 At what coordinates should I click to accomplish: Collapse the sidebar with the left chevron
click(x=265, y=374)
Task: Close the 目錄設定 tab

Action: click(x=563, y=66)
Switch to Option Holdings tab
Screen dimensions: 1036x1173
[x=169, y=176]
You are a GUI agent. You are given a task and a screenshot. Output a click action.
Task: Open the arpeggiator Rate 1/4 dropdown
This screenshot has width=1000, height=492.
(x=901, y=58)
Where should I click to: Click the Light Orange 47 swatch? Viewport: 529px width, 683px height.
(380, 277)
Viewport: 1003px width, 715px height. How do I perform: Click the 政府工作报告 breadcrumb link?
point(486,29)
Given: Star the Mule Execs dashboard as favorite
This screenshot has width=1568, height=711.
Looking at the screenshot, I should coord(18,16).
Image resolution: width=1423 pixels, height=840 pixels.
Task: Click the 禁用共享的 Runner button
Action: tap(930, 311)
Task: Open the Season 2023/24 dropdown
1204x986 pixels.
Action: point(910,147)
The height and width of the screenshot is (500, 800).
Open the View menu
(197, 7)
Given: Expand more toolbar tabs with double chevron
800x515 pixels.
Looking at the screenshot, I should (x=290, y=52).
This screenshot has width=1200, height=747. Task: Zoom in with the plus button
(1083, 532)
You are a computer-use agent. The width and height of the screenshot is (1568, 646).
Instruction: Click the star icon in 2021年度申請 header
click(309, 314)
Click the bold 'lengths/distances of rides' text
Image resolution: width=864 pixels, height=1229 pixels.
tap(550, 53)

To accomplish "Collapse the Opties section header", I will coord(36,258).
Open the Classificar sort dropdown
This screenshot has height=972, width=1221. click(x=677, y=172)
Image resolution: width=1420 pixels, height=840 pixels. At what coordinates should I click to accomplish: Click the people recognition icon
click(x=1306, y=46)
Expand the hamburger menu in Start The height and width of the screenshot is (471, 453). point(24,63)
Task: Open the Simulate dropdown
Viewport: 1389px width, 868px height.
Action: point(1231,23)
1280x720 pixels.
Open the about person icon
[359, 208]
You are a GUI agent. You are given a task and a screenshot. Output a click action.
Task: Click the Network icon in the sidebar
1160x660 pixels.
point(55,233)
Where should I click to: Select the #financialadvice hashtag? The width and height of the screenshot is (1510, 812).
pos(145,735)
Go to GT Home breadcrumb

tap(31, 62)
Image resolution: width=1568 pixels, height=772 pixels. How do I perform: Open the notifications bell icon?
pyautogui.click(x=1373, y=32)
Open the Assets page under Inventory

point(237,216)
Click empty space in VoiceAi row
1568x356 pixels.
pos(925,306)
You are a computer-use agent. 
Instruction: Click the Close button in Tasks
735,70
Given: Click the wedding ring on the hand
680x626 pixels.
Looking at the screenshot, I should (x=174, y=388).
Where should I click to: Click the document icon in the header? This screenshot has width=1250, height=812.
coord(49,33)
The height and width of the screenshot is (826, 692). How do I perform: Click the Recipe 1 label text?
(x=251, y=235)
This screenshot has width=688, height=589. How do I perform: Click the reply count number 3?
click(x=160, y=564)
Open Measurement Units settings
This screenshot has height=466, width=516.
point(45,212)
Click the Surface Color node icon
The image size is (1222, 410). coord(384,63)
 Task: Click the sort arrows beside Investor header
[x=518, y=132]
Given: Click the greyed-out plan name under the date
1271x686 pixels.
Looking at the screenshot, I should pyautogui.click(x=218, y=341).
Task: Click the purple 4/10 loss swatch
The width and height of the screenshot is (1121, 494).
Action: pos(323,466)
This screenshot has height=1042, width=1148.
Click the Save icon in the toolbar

Given instruction:
Copy everything from the row containing "The height and width of the screenshot is (826, 692)." down to the row containing "point(45,212)", both included, without changing anything.

Problem solution:
The height and width of the screenshot is (826, 692). How do I perform: Click the Recipe 1 label text?
(x=251, y=235)
This screenshot has width=688, height=589. How do I perform: Click the reply count number 3?
click(x=160, y=564)
Open Measurement Units settings
This screenshot has height=466, width=516.
point(45,212)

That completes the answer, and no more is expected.